What is Big Data, Part 1
- Transfer
Big data is Big News, Big Importance and Big Business, but what is it really? What is big data? For those who live by them, everything is obvious, but I'm just a dumbass to ask such questions. But those who live by them consider most people stupid, right? Therefore, in the beginning I want to talk with those readers who, like me, are not in the subject. What is this all about? This week I plan to thoroughly investigate this issue, and most likely to publish three long articles ( translator's note: translations of the next two parts will be published in the coming days ).
My PBS program “Triumph of the Nerds” is the story of a personal computer and the rise of its popularity from 1975 to 1995. “Nerds 2.01: A Brief History of the Internet” (“Nerds 2.01: A Brief History of the Internet ”) Is the story of the rise of its popularity from 1966 to 1998. But each issue was actually about the influence of Moore’s law on technology and society. Personal computers became possible only when the cost of microprocessors fell to the amount accessible to an ordinary person. This was not possible until the tipping point when the market was ready for explosive growth.

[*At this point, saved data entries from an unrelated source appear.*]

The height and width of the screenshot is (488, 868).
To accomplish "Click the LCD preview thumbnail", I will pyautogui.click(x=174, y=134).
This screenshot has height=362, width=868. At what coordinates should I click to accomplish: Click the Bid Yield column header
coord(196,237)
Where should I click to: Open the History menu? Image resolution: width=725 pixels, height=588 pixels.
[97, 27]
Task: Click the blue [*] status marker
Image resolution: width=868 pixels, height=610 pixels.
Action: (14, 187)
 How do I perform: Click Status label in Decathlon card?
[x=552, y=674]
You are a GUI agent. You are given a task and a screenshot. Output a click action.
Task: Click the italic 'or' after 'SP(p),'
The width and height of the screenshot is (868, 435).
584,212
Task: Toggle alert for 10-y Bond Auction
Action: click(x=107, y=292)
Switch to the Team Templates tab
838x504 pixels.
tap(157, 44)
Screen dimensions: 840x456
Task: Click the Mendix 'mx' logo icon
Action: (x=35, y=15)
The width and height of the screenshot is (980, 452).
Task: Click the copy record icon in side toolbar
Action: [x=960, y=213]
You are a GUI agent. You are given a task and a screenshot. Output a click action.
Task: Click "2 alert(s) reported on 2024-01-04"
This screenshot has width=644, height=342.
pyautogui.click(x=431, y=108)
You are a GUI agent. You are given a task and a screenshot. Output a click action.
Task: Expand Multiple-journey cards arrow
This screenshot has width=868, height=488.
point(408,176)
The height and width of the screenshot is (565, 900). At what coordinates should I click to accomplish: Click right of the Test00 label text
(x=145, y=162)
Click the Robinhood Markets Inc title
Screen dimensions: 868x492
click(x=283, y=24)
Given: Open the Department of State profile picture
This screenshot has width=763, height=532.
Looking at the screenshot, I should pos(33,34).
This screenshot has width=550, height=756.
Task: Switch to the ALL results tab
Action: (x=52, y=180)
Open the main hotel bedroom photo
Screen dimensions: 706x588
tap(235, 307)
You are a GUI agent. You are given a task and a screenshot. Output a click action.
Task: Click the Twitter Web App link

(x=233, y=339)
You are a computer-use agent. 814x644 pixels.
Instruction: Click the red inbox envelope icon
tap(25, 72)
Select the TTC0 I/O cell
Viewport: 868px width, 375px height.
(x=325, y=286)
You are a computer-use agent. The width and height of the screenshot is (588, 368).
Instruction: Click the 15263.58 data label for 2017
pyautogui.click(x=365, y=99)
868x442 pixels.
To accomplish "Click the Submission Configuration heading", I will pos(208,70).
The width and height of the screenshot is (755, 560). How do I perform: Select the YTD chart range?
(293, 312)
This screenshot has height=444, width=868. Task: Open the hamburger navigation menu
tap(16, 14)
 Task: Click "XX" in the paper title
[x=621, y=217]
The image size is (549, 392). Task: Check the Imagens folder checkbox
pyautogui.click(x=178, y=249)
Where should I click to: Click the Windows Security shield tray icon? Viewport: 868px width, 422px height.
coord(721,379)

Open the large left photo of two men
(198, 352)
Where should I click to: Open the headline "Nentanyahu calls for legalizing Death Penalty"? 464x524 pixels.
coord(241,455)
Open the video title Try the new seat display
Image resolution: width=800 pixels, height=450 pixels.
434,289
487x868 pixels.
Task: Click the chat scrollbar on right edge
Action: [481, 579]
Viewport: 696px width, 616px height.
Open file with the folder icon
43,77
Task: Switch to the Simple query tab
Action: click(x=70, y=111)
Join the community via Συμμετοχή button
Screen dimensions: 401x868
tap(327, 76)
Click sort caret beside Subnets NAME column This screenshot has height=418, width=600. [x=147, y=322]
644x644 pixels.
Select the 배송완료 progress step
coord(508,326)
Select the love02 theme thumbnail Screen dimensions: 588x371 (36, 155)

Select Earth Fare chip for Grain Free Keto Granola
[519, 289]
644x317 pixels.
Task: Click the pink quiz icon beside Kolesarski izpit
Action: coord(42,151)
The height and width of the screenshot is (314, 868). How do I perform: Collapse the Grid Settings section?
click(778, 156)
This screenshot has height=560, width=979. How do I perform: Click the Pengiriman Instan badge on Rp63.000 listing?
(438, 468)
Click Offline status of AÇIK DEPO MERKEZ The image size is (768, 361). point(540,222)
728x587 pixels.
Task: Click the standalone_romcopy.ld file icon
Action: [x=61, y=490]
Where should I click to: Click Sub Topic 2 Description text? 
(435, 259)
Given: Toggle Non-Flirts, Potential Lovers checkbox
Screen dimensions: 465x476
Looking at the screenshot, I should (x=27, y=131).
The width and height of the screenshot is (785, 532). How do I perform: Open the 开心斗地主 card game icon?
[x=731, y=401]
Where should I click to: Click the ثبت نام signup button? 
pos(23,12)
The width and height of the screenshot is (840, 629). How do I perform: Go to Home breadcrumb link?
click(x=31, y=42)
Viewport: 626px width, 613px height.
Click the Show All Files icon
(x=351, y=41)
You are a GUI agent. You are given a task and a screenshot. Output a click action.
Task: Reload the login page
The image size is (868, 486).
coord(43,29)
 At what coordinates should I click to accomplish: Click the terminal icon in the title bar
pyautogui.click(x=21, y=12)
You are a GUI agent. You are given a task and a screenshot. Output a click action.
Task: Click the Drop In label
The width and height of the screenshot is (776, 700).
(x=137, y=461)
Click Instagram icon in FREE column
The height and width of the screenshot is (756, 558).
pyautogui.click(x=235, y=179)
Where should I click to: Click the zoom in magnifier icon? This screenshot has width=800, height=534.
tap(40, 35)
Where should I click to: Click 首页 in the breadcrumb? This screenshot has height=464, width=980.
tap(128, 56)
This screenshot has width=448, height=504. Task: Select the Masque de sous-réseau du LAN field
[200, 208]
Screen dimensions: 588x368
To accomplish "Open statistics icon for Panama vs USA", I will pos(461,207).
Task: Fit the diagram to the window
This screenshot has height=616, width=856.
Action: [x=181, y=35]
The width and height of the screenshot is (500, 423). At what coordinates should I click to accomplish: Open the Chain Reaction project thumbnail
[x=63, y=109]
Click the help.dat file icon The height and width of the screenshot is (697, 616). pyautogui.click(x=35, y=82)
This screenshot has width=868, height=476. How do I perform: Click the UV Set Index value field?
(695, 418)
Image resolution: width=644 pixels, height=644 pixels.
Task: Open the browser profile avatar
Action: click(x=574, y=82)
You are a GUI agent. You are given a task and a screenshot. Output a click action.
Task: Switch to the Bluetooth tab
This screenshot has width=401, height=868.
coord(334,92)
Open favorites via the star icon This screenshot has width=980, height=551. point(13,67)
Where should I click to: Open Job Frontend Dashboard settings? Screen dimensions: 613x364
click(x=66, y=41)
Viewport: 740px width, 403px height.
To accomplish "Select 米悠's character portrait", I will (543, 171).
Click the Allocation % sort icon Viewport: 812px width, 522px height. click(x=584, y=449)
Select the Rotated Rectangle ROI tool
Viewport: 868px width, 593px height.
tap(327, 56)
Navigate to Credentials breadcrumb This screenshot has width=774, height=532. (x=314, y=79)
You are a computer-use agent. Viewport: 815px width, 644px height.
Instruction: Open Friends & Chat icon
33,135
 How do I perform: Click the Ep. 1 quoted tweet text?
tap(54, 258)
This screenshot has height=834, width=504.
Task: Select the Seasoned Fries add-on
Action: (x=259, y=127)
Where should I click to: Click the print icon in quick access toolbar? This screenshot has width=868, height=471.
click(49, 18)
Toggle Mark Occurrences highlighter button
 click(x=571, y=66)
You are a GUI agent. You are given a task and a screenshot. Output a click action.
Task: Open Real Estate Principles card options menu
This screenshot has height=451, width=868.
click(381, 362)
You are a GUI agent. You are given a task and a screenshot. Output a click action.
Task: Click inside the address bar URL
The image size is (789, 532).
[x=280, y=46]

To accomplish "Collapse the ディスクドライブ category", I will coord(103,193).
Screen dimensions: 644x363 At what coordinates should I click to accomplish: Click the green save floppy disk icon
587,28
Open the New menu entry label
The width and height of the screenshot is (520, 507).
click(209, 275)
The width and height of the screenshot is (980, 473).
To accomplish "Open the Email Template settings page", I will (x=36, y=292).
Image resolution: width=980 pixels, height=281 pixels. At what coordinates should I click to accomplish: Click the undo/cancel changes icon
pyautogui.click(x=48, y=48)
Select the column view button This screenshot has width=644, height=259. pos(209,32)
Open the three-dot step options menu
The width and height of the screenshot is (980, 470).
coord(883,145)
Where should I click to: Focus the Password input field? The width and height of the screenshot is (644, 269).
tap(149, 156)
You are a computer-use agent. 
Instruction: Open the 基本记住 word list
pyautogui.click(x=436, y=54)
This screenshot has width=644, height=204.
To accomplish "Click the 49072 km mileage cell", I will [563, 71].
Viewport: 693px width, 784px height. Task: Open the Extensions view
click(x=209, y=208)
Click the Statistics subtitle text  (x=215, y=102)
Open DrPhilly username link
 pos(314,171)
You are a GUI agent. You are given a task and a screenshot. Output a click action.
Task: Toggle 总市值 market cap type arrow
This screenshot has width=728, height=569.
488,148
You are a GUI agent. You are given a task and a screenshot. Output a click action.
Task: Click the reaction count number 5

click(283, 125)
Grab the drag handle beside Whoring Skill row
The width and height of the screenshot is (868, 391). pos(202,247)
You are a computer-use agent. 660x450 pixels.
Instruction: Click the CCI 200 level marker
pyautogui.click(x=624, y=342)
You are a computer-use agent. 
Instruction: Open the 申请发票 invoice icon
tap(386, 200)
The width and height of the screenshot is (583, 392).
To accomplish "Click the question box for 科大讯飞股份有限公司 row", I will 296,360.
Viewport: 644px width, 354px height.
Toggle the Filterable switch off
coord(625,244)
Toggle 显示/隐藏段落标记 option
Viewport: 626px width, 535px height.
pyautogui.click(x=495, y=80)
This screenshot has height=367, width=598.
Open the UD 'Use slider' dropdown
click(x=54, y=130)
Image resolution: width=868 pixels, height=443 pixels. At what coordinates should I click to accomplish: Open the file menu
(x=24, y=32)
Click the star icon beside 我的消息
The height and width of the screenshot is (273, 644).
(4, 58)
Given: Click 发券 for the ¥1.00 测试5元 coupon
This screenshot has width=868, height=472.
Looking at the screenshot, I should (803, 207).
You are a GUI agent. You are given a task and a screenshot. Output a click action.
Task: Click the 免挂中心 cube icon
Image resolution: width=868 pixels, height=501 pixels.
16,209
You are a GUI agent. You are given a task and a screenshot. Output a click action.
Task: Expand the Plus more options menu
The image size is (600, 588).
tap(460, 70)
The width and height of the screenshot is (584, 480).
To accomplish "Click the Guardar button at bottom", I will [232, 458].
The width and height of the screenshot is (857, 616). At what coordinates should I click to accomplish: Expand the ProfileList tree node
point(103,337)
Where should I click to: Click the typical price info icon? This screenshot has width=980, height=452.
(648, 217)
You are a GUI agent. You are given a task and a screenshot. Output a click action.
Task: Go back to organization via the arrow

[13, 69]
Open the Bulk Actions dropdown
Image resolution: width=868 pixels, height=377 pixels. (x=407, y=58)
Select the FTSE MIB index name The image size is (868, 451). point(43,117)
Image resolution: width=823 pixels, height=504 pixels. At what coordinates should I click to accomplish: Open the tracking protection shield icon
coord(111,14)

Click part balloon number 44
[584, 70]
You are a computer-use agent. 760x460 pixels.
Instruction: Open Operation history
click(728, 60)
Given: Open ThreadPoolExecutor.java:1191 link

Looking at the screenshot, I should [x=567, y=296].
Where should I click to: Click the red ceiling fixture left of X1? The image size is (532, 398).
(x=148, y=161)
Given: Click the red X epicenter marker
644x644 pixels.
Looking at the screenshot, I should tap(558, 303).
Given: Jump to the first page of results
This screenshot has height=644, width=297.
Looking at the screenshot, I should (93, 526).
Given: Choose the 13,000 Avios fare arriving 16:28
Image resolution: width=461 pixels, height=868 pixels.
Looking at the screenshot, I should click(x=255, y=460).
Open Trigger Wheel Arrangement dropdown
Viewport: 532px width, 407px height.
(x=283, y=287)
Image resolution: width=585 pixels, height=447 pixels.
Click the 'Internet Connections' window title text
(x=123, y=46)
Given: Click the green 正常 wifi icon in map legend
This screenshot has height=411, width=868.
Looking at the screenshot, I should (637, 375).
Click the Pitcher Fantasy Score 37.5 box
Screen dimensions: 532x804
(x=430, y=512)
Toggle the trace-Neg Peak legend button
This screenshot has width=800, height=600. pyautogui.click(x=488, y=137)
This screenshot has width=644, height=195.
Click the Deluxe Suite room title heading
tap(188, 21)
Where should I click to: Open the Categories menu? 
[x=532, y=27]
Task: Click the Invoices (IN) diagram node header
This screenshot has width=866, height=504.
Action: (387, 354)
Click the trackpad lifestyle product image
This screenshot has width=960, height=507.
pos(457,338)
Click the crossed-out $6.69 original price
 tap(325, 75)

Commercial Internet, in turn, became possible only when the price of servers fell two more orders of magnitude by the mid-1990s, which made dial-up economically viable and led to the next critical point. If you think in the same terms, big data is what happened when the cost of computing fell another two orders of magnitude by 2005, leading to the very last critical point. We pretend that this happened earlier, in 1998, but this is not so (this is part of the story). 2005 marked the advent of mobile and cloud computing, and the beginning of the era of big data. In exactly the same way as it was shown in my two documentaries, we people are again on the threshold of a new era in almost complete misunderstanding: how we got here or what it all means.
Personal computers have changed America, the Internet has changed the world, but Big Data is transforming the world. They will rule the development of technology for the next hundred years.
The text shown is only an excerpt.